(EXERCISE)
Please change "Top offset" to "Bottom offset" in the items that open with the line containing "Viewport: 1367px width, 896px" and run through the last item. Give back only those lines, with nothing else altered.

[Items for finding displayed items]
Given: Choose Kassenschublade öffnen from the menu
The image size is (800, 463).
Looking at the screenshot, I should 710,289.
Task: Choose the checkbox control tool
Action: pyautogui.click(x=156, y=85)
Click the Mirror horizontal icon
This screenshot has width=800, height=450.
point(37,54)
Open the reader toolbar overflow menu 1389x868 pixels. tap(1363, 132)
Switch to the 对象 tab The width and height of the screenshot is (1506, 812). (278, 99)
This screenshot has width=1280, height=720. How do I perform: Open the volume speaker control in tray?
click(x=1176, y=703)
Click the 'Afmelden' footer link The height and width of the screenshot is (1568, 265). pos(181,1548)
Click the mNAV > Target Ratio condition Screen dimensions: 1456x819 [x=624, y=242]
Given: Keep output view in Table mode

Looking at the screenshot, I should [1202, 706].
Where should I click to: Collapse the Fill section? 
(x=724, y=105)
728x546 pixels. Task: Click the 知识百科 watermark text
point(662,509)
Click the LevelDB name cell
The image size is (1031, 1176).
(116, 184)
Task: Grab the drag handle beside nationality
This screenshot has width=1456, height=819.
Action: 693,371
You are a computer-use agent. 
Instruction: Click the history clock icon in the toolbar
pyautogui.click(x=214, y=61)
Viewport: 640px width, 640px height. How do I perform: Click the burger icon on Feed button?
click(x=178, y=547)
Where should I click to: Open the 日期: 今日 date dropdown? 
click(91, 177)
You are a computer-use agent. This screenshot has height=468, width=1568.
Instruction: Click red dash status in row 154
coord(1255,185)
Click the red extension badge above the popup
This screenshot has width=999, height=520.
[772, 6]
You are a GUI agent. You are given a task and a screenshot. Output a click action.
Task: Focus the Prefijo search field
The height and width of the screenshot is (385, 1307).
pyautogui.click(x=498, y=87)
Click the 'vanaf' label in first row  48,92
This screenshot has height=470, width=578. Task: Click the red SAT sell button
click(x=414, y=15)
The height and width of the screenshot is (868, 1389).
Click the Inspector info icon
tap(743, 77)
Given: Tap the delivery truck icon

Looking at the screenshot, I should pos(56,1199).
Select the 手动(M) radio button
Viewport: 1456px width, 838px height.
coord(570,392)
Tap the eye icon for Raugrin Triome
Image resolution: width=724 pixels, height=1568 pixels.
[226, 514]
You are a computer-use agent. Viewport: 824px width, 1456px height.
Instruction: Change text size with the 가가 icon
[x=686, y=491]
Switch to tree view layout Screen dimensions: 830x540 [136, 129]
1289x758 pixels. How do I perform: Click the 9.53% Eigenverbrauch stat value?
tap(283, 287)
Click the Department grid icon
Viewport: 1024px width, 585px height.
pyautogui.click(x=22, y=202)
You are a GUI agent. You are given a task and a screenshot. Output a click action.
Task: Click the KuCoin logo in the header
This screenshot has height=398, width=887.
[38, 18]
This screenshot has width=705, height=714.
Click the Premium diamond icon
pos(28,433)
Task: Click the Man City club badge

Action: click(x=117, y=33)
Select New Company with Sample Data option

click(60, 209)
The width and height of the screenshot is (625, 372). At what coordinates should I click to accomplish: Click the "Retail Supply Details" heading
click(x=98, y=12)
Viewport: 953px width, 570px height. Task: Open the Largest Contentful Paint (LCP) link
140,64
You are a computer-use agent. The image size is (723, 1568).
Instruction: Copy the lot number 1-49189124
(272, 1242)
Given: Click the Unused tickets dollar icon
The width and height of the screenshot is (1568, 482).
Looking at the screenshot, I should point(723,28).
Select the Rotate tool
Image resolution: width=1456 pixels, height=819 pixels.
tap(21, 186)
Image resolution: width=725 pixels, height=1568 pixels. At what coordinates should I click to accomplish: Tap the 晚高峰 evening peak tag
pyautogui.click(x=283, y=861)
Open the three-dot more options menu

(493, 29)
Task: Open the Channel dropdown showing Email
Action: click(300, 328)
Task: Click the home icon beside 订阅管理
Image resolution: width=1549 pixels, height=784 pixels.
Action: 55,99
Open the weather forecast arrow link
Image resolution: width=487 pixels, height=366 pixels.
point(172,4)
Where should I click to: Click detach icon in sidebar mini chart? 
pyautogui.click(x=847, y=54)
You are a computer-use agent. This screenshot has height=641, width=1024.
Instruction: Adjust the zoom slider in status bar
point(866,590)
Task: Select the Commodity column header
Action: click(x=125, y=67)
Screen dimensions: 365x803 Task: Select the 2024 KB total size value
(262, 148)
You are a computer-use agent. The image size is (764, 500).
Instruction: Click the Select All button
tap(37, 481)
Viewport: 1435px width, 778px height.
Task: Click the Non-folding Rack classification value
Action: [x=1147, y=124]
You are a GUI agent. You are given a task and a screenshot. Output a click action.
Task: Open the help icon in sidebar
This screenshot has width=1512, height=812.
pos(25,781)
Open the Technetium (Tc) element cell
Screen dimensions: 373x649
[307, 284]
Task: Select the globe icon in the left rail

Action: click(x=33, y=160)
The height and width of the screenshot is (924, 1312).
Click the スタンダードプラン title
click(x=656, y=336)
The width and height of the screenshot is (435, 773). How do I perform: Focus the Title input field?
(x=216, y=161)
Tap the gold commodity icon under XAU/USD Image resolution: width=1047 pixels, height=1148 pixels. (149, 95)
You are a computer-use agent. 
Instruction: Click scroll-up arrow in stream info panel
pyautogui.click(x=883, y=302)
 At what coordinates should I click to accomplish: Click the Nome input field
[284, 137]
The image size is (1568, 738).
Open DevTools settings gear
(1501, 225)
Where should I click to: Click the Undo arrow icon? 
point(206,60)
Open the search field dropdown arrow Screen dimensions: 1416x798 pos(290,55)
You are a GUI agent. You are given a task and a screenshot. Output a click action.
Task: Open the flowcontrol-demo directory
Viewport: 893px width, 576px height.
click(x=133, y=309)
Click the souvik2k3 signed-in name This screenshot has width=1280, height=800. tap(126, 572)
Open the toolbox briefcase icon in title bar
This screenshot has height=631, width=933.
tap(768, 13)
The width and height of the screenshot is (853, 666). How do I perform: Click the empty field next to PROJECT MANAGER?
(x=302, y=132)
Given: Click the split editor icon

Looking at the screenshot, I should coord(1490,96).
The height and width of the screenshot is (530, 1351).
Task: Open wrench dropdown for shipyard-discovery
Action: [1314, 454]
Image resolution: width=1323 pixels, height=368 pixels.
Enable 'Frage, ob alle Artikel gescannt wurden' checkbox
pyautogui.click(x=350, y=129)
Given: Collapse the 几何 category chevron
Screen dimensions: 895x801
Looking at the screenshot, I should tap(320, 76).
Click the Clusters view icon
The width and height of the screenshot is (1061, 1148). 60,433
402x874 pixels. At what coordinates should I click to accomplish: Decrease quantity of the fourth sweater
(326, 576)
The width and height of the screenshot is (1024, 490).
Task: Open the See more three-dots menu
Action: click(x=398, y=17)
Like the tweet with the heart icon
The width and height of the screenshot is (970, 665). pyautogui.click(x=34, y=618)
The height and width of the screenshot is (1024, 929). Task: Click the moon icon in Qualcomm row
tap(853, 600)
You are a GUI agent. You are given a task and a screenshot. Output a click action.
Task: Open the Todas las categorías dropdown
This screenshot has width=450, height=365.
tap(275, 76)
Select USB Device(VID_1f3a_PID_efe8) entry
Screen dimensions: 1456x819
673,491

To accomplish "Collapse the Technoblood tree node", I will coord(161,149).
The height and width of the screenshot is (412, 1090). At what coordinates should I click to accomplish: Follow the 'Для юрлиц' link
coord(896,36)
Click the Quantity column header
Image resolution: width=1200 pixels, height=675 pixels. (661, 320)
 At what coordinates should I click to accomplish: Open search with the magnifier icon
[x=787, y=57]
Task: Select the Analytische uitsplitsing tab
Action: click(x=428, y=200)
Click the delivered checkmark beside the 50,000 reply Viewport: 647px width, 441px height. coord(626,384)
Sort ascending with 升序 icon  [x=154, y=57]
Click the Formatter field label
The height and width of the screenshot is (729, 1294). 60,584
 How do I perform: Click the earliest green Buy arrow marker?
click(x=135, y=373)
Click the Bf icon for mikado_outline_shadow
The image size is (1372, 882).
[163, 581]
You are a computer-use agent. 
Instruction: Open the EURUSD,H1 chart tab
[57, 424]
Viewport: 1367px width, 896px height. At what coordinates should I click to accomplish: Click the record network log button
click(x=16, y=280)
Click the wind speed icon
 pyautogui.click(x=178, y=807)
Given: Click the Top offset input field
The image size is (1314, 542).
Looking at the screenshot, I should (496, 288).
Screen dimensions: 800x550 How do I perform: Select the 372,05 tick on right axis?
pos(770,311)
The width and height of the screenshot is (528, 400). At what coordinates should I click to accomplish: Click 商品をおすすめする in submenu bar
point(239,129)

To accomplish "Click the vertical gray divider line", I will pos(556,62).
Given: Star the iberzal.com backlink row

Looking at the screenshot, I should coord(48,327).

(WORKED SOLUTION)
Viewport: 1367px width, 896px height. At what coordinates should I click to accomplish: Click the record network log button
click(x=16, y=280)
Click the wind speed icon
 pyautogui.click(x=178, y=807)
Given: Click the Bottom offset input field
The image size is (1314, 542).
Looking at the screenshot, I should (496, 288).
Screen dimensions: 800x550 How do I perform: Select the 372,05 tick on right axis?
pos(770,311)
The width and height of the screenshot is (528, 400). At what coordinates should I click to accomplish: Click 商品をおすすめする in submenu bar
point(239,129)

To accomplish "Click the vertical gray divider line", I will pos(556,62).
Given: Star the iberzal.com backlink row

Looking at the screenshot, I should coord(48,327).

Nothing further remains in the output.